Global attribution functions describe marginal effects of the inputs on the outputs of the model with respect to a chosen baseline . Examples of such attribution functions are Integrated Gradients, DeepLift, SHAP variant of DeepLift and Gradient SHAP aka Expected Gradients . The mathematical formulations of those methods multiply the resulting saliency maps by $x-x_{0}$ .

In the next section we demonstrate results of these two metrics in different applications.

Applications

Classification models are not the only types of models that Captum supports. As an example, we built a regression model using Boston house prices dataset and a simple four layer NN using linear layers and ReLUs. We attributed the output predictions to the last linear layer using layer conductance algorithm and plotted them together with the learned weights of that same layer as shown in Figure 4. Here we can see that the weights and the attribution scores are aligned with each other. Both scores were normalized using $L_{1}$ norm.

In order to improve model debugging experience, we developed an interactive visualization tool called Captum Insights. The tool allows to sub-sample input examples and interactively attribute different output classes to the inputs of the model using different types of attribution algorithms depicted in Figure 5.

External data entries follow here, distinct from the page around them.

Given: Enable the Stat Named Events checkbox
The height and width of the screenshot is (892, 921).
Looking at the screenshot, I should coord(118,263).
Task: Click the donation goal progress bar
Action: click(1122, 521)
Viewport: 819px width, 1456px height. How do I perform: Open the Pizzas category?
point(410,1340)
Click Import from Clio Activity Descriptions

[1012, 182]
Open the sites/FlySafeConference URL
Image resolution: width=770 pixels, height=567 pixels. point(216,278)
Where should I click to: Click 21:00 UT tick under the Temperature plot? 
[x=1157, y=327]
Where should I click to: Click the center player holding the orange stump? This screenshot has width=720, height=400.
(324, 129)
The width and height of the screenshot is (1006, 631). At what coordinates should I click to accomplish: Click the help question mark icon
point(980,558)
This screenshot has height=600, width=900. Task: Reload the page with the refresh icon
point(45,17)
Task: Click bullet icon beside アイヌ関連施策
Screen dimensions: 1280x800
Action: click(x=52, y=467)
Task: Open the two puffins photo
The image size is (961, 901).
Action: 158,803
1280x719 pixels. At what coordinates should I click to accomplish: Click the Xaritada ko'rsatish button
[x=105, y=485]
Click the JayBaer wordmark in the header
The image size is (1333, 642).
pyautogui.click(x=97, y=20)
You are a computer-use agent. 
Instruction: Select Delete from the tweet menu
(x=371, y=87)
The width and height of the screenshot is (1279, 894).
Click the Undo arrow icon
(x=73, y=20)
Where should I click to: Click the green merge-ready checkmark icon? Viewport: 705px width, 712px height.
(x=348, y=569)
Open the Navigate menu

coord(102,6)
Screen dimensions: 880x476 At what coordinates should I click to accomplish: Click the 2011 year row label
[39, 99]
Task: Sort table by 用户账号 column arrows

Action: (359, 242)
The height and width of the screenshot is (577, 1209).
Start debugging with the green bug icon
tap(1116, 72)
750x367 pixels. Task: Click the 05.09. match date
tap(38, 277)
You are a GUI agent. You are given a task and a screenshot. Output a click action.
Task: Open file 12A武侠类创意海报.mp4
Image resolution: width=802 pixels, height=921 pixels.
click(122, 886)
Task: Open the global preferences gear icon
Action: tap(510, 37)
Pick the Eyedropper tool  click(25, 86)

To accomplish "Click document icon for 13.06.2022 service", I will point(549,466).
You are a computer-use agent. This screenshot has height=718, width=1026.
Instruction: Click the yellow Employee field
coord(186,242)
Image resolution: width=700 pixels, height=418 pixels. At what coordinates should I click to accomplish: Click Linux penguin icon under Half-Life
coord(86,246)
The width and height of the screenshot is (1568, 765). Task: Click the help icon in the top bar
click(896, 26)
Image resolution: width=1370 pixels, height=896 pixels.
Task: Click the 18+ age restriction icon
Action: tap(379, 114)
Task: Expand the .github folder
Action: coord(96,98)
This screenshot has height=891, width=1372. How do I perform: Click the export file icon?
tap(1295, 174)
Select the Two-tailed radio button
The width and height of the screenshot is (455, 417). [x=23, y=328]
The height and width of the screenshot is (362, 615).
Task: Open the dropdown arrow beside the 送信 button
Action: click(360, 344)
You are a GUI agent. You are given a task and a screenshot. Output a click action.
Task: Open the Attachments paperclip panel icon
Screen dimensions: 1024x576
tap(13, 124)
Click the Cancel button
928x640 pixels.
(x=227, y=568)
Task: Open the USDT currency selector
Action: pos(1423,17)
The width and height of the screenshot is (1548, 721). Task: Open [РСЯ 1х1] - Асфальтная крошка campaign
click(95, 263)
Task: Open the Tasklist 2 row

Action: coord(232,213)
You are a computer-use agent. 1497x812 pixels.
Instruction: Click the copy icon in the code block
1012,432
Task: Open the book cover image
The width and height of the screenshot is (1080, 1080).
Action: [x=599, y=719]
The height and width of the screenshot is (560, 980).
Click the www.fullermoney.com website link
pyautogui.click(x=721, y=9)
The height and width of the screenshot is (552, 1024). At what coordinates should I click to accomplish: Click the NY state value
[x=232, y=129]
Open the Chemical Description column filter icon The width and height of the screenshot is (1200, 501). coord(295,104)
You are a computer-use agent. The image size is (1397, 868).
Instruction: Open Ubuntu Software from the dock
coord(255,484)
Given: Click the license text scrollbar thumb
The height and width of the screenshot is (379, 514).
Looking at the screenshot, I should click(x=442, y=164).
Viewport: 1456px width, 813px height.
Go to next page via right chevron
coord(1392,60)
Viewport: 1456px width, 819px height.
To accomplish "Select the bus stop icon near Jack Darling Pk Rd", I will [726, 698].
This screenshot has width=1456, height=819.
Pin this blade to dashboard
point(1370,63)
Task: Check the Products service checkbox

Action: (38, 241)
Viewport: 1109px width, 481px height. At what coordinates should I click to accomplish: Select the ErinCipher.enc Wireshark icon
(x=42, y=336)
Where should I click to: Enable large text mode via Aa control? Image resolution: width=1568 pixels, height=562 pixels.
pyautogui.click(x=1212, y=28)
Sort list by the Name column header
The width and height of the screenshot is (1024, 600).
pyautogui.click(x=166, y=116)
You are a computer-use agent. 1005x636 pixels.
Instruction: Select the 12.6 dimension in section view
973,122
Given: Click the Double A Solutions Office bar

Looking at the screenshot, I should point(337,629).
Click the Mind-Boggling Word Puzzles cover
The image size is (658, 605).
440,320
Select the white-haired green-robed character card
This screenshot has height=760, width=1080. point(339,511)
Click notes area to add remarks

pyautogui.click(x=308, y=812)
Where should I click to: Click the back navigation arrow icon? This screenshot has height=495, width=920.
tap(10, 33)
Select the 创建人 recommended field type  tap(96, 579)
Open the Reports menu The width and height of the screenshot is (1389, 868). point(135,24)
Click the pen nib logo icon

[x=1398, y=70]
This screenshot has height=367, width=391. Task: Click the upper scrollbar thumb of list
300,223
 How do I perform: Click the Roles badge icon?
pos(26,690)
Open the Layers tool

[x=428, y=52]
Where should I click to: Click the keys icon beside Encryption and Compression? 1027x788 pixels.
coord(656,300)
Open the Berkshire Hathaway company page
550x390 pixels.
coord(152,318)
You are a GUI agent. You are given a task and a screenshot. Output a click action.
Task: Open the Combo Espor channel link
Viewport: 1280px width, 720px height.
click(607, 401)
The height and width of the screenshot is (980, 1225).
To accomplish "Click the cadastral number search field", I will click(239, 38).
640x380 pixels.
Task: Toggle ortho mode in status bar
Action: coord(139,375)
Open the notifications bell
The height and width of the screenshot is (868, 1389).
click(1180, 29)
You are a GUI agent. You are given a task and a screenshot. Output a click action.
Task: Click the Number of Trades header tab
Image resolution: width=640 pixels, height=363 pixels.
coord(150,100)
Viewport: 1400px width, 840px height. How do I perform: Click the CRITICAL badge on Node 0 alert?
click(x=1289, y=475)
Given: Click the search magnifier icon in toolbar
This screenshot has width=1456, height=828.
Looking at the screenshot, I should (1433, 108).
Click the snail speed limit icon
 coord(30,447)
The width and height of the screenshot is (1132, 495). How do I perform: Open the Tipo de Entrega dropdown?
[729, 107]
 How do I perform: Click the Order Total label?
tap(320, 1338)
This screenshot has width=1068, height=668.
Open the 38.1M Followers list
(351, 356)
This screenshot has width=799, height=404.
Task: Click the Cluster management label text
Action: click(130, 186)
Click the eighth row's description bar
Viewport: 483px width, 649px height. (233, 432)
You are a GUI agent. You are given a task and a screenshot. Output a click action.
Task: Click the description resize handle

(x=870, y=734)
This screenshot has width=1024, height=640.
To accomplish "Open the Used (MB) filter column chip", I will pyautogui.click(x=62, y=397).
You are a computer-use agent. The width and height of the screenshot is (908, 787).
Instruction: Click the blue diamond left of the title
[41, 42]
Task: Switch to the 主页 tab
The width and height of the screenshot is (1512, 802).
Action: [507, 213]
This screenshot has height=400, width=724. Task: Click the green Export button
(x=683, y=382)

The support for multi-modal Neural Networks is one of the core motivations of Captum library. This allows us to apply Captum to machine-learning models that are built using features stemming from different sources such as audio, video, image, text, categorical or dense features. Aggregated feature importance scores for each input modality can reveal which modalities are most impactful. In the example of attributions computed for a multi-modal Visual Question Answering model depicted in Figure 5, we can tell whether the stronger predictive signal is coming from text or image.

Conclusion

We presented a unified model interpretability library for PyTorch, called Captum, that supports generic implementations of a number of gradient and perturbation -based attribution algorithms. Captum can be applied to NN models of any type and used both in research and production environments. Furthermore, we described how the computations are scaled and how we handle large-sized inputs. In addition to that, we also added support for two generic quantitative evaluation metrics called infidelity and maximum-sensitivity. Lastly, we walked through different types of applications including multi-modal models and introduced Captum Insights model debugging tool.

Future Work

Our future work involves both expanding the list of attribution algorithms and looking beyond attribution methods for model understanding. Beyond feature, neuron and layer attribution we are also looking into adversarial robustness and the intersection between these two fields of research. Concept-based model interpretability that aims to explain the models globally using human understandable concepts is another interesting direction to explore. Besides that, visualizing high-dimensional embedding vectors in the latent layers and being able to debug the models and understand what information a single or a group of neurons in the layers encode are other interesting avenues to explore.

Acknowledgements

We are grateful to all Captum contributors and users both external and internal, and PyTorch community for their support, contributions and feedback. Their input and contributions helped us to create a self-contained model understanding library that can be used both in research and production. We would like to say thank you to Soumith Chintala, Joe Spisak, Alban Desmaison and Francisco Massa from core PyTorch team for supporting us with Open Source and PyTorch related questions. Davide Testuggine for his support and initial discussions on model interpretability and integrated gradients. We would also like to thank Tucker Hart for implementing the initial prototype of Captum Insights, Jessica Lin for helping us with the documentation and Fuchun Peng for reviewing this paper and providing valuable feedback.